Available records:
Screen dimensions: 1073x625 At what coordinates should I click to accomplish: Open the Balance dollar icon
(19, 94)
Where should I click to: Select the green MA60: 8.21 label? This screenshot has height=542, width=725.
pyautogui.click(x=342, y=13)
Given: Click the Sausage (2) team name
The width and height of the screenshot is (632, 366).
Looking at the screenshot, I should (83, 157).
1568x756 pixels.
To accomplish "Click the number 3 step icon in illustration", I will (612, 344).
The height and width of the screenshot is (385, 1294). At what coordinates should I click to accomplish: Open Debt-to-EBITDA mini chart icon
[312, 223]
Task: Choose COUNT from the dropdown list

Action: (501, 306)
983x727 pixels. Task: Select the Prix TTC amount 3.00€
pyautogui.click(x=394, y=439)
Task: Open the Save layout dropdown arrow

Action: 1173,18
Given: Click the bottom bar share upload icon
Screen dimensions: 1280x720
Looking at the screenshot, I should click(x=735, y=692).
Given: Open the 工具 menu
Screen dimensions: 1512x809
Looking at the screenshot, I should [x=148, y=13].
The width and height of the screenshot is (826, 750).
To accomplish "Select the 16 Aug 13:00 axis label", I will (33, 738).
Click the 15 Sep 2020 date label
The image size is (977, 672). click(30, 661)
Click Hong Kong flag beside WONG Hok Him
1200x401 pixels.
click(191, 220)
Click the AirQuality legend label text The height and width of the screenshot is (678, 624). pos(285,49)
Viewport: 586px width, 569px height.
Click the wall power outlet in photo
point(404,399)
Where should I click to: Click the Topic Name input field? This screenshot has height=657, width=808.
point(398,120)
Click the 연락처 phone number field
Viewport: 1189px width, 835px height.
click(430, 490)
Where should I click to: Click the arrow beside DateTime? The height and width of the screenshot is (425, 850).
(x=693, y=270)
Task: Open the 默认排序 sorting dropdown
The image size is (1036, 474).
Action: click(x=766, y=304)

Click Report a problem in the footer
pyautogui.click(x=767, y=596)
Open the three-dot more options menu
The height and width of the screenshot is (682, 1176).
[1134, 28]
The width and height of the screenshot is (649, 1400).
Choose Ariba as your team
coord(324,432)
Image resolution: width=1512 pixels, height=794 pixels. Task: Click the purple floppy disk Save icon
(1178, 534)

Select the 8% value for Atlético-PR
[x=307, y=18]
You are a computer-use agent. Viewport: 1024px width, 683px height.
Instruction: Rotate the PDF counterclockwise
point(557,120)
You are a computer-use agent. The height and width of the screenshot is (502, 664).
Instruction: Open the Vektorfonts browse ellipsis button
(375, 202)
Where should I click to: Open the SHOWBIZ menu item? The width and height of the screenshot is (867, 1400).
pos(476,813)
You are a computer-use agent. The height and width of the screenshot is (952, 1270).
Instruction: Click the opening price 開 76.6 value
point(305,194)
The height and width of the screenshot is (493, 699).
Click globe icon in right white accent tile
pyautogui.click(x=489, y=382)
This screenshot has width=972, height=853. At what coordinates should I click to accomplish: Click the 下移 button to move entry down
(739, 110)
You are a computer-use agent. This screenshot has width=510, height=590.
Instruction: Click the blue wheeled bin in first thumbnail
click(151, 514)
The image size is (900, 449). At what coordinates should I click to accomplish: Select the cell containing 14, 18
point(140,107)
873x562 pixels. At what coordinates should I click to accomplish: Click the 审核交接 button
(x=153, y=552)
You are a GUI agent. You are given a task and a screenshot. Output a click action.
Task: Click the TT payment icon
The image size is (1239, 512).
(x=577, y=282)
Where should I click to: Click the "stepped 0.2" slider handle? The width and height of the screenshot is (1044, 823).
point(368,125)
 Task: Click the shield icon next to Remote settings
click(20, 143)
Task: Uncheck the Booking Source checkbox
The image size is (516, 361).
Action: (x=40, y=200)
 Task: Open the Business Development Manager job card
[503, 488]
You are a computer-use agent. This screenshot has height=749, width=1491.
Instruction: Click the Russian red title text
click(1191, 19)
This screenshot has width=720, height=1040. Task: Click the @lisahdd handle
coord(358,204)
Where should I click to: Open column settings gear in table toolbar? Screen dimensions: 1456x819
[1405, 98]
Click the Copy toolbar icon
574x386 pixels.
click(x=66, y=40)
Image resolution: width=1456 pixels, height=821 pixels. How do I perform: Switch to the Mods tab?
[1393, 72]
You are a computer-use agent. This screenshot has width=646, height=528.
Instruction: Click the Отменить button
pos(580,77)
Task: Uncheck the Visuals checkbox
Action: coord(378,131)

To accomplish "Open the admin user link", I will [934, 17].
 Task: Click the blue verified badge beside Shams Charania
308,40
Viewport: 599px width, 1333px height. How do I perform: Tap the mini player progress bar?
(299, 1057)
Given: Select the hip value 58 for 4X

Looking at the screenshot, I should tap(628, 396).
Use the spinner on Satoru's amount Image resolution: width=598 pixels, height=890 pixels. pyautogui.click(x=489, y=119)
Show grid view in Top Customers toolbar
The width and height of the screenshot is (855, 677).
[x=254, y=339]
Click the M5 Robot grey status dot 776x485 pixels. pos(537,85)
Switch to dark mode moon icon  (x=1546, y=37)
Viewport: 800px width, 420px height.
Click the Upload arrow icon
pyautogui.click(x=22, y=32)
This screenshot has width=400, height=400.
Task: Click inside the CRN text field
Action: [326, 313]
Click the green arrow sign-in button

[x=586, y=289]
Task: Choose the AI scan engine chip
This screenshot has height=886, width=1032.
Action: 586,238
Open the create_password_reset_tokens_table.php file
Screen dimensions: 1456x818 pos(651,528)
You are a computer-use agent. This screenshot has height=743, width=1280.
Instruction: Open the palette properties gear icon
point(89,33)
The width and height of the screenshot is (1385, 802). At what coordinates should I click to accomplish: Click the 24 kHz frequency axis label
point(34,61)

Work instruction: Every record in the listing above is to be copied exactly.

Output for this task:
Screen dimensions: 1073x625 At what coordinates should I click to accomplish: Open the Balance dollar icon
(19, 94)
Where should I click to: Select the green MA60: 8.21 label? This screenshot has height=542, width=725.
pyautogui.click(x=342, y=13)
Given: Click the Sausage (2) team name
The width and height of the screenshot is (632, 366).
Looking at the screenshot, I should (83, 157).
1568x756 pixels.
To accomplish "Click the number 3 step icon in illustration", I will (612, 344).
The height and width of the screenshot is (385, 1294). At what coordinates should I click to accomplish: Open Debt-to-EBITDA mini chart icon
[312, 223]
Task: Choose COUNT from the dropdown list

Action: (501, 306)
983x727 pixels. Task: Select the Prix TTC amount 3.00€
pyautogui.click(x=394, y=439)
Task: Open the Save layout dropdown arrow

Action: 1173,18
Given: Click the bottom bar share upload icon
Screen dimensions: 1280x720
Looking at the screenshot, I should click(x=735, y=692).
Given: Open the 工具 menu
Screen dimensions: 1512x809
Looking at the screenshot, I should [x=148, y=13].
The width and height of the screenshot is (826, 750).
To accomplish "Select the 16 Aug 13:00 axis label", I will (33, 738).
Click the 15 Sep 2020 date label
The image size is (977, 672). click(30, 661)
Click Hong Kong flag beside WONG Hok Him
1200x401 pixels.
click(191, 220)
Click the AirQuality legend label text The height and width of the screenshot is (678, 624). pos(285,49)
Viewport: 586px width, 569px height.
Click the wall power outlet in photo
point(404,399)
Where should I click to: Click the Topic Name input field? This screenshot has height=657, width=808.
point(398,120)
Click the 연락처 phone number field
Viewport: 1189px width, 835px height.
click(430, 490)
Where should I click to: Click the arrow beside DateTime? The height and width of the screenshot is (425, 850).
(x=693, y=270)
Task: Open the 默认排序 sorting dropdown
The image size is (1036, 474).
Action: click(x=766, y=304)

Click Report a problem in the footer
pyautogui.click(x=767, y=596)
Open the three-dot more options menu
The height and width of the screenshot is (682, 1176).
[1134, 28]
The width and height of the screenshot is (649, 1400).
Choose Ariba as your team
coord(324,432)
Image resolution: width=1512 pixels, height=794 pixels. Task: Click the purple floppy disk Save icon
(1178, 534)

Select the 8% value for Atlético-PR
[x=307, y=18]
You are a computer-use agent. Viewport: 1024px width, 683px height.
Instruction: Rotate the PDF counterclockwise
point(557,120)
You are a computer-use agent. The height and width of the screenshot is (502, 664).
Instruction: Open the Vektorfonts browse ellipsis button
(375, 202)
Where should I click to: Open the SHOWBIZ menu item? The width and height of the screenshot is (867, 1400).
pos(476,813)
You are a computer-use agent. The height and width of the screenshot is (952, 1270).
Instruction: Click the opening price 開 76.6 value
point(305,194)
The height and width of the screenshot is (493, 699).
Click globe icon in right white accent tile
pyautogui.click(x=489, y=382)
This screenshot has width=972, height=853. At what coordinates should I click to accomplish: Click the 下移 button to move entry down
(739, 110)
You are a computer-use agent. This screenshot has width=510, height=590.
Instruction: Click the blue wheeled bin in first thumbnail
click(151, 514)
The image size is (900, 449). At what coordinates should I click to accomplish: Select the cell containing 14, 18
point(140,107)
873x562 pixels. At what coordinates should I click to accomplish: Click the 审核交接 button
(x=153, y=552)
You are a GUI agent. You are given a task and a screenshot. Output a click action.
Task: Click the TT payment icon
The image size is (1239, 512).
(x=577, y=282)
Where should I click to: Click the "stepped 0.2" slider handle? The width and height of the screenshot is (1044, 823).
point(368,125)
 Task: Click the shield icon next to Remote settings
click(20, 143)
Task: Uncheck the Booking Source checkbox
The image size is (516, 361).
Action: (x=40, y=200)
 Task: Open the Business Development Manager job card
[503, 488]
You are a computer-use agent. This screenshot has height=749, width=1491.
Instruction: Click the Russian red title text
click(1191, 19)
This screenshot has width=720, height=1040. Task: Click the @lisahdd handle
coord(358,204)
Where should I click to: Open column settings gear in table toolbar? Screen dimensions: 1456x819
[1405, 98]
Click the Copy toolbar icon
574x386 pixels.
click(x=66, y=40)
Image resolution: width=1456 pixels, height=821 pixels. How do I perform: Switch to the Mods tab?
[1393, 72]
You are a computer-use agent. This screenshot has width=646, height=528.
Instruction: Click the Отменить button
pos(580,77)
Task: Uncheck the Visuals checkbox
Action: coord(378,131)

To accomplish "Open the admin user link", I will [934, 17].
 Task: Click the blue verified badge beside Shams Charania
308,40
Viewport: 599px width, 1333px height. How do I perform: Tap the mini player progress bar?
(299, 1057)
Given: Select the hip value 58 for 4X

Looking at the screenshot, I should tap(628, 396).
Use the spinner on Satoru's amount Image resolution: width=598 pixels, height=890 pixels. pyautogui.click(x=489, y=119)
Show grid view in Top Customers toolbar
The width and height of the screenshot is (855, 677).
[x=254, y=339]
Click the M5 Robot grey status dot 776x485 pixels. pos(537,85)
Switch to dark mode moon icon  (x=1546, y=37)
Viewport: 800px width, 420px height.
Click the Upload arrow icon
pyautogui.click(x=22, y=32)
This screenshot has width=400, height=400.
Task: Click inside the CRN text field
Action: [326, 313]
Click the green arrow sign-in button

[x=586, y=289]
Task: Choose the AI scan engine chip
This screenshot has height=886, width=1032.
Action: 586,238
Open the create_password_reset_tokens_table.php file
Screen dimensions: 1456x818 pos(651,528)
You are a computer-use agent. This screenshot has height=743, width=1280.
Instruction: Open the palette properties gear icon
point(89,33)
The width and height of the screenshot is (1385, 802). At what coordinates should I click to accomplish: Click the 24 kHz frequency axis label
point(34,61)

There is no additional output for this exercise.